Deep-time oceanic chemistry

   Oceanic chemistry is one of the most important properties impacting ecosystems. In particular, seawater sulfate exerts an important impact on global carbon cycling and climate, and quantification of seawater sulfate concentration is an important issue to explore the co-evolution of organisms with environments. The MGP measured the sulfur isotope composition in carbonate-associated sulfate (34SCAS) across the Permian-Triassic boundary at 252 million years ago and found the large amplitude of 34SCAS variation; this implies the occurrence of a small sulfate pool in contemporaneous seawater. On the basis of the biogeochemical model, he found the seawater sulfate concentration at 252 Ma is only 15% of that in modern oceans. This is in striking contrast with the previous knowledge stating that the seawater sulfate concentration shows maximum values at 252Ma in Earth history. On the basis of the measurement of nitrogen isotope composition in organics, the MGP found the organic nitrogen isotope composition ranges from -1~1‰ with a mean value comparable with that of atmospheric N2 of modern days, indicating the enhanced nitrogen-fixation during that period.
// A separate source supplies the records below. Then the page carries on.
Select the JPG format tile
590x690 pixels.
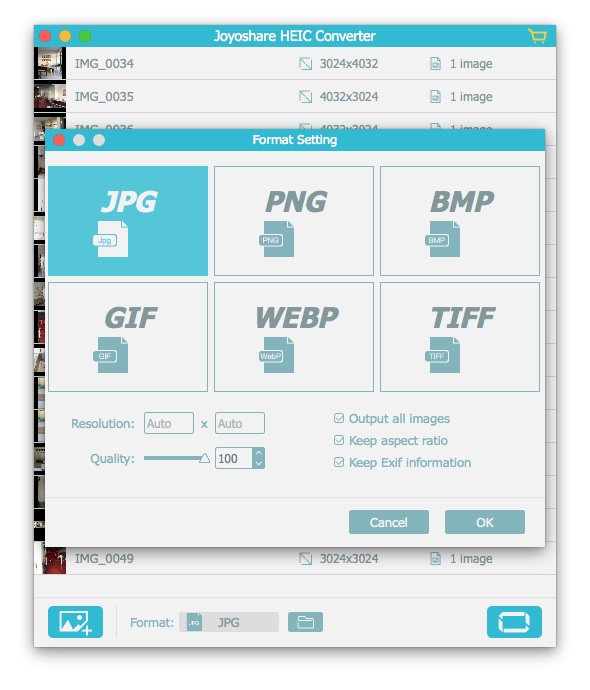pos(128,221)
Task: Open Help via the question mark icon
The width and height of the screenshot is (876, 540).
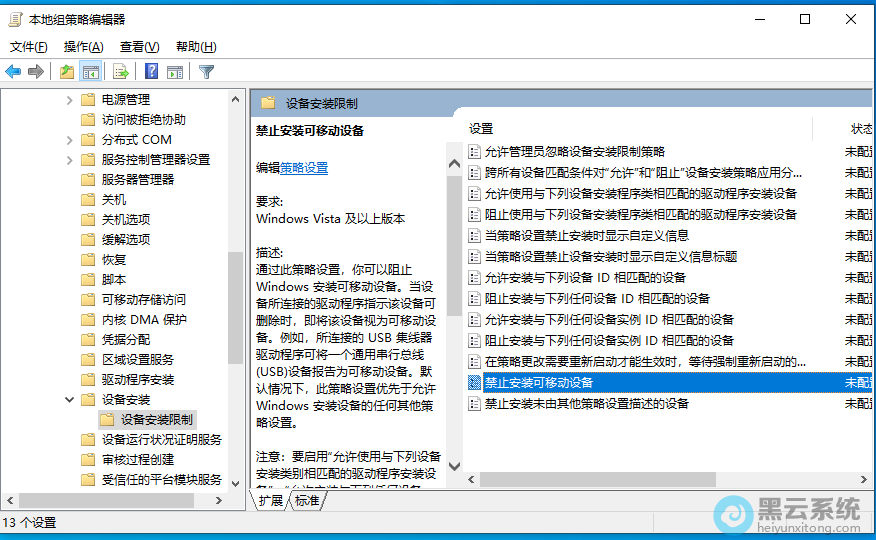Action: (151, 71)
This explains the low concentration of bioavailable nitrogen at anoxic conditions in association with biotic crisis. At Bulla section in Italy, cyanobacterial biomarkers show a correlation with the organic nitrogen isotope composition, showing the main nitrogen-fixers are cyanobacteria. These microbes provide nitrogen source for the other organisms surviving at the deteriorated environments.
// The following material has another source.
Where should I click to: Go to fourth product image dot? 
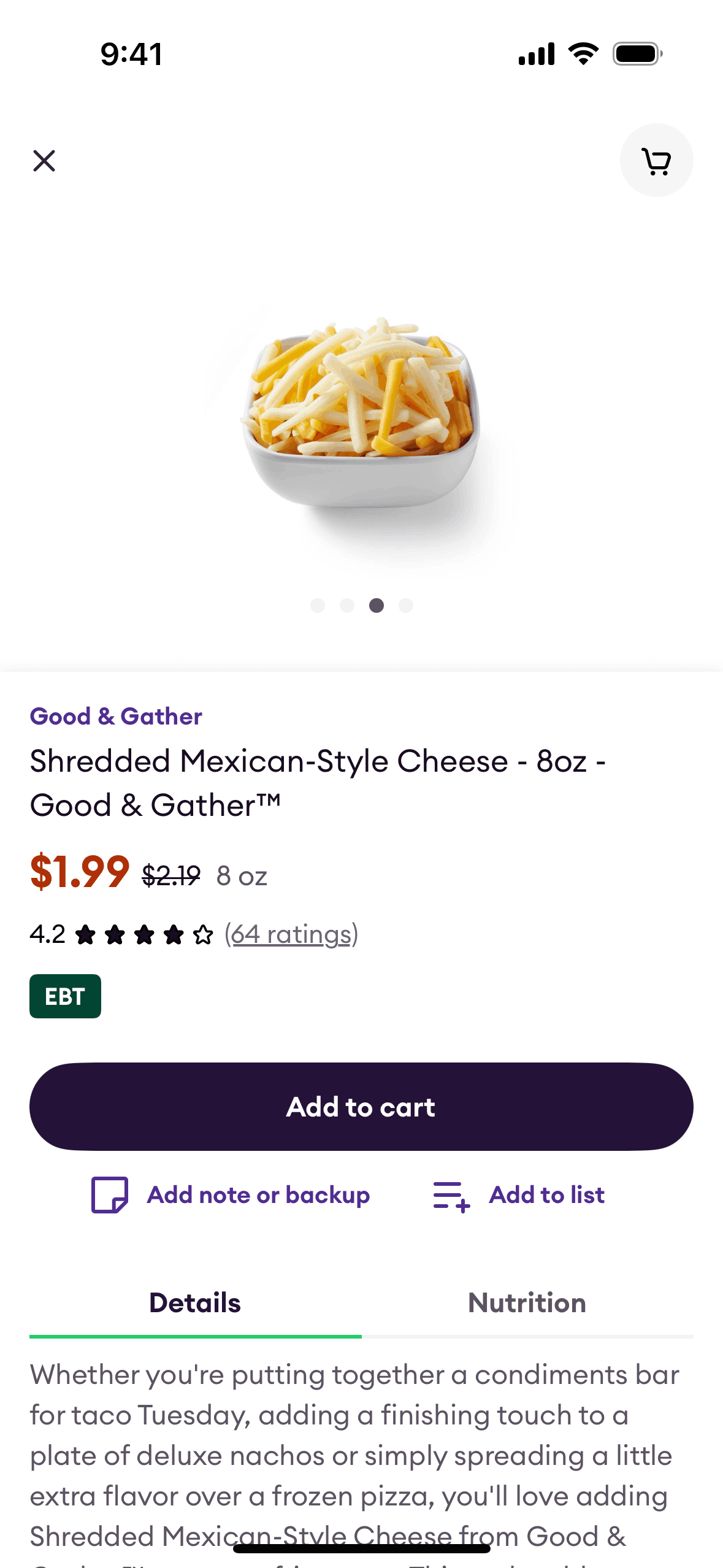[406, 605]
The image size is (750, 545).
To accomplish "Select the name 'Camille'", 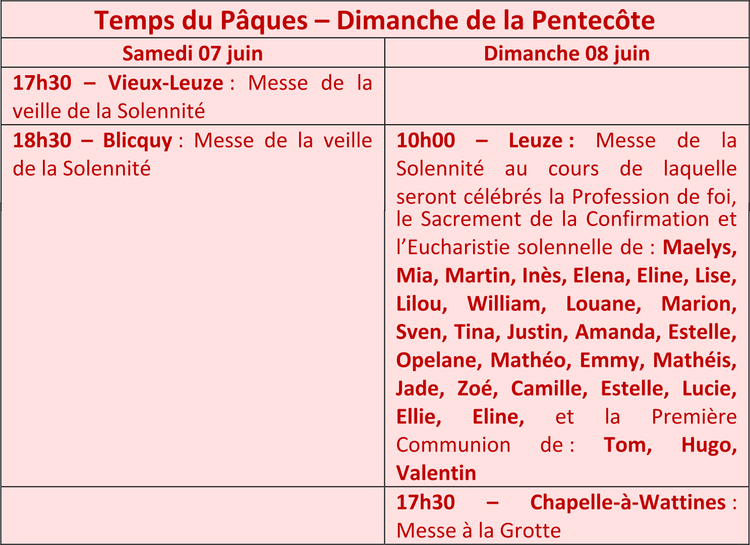I will click(545, 389).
     After Great Oxidation Event I in early Proterozoic, eukaryotes remain a protracted evolution and the isotopic composition of carbonate carbon was surprisingly constant known as the boring billion. The MGP found that carbon isotopic composition of organics is low and constant in subtidal and deeper environments but relatively enriched and more variable in shallower intertidal and supratidal environments, and attributed the facies-dependent variation to the presence of a shallow chemocline. The MGP further found that early Mesoproterozoic seawater sulfate concentration is of <0.1 to 0.35 mM on the basis of multiple-sulfur isotope compositions. Both the organic carbon isotope and sulfur isotope compositions document a distinct early Mesoproterozoic perturbation in ocean chemistry that may have been related to a decline in atmospheric pO2 after Great Oxidation Event I, an interval that coincided with the assembly of the Nuna supercontinent.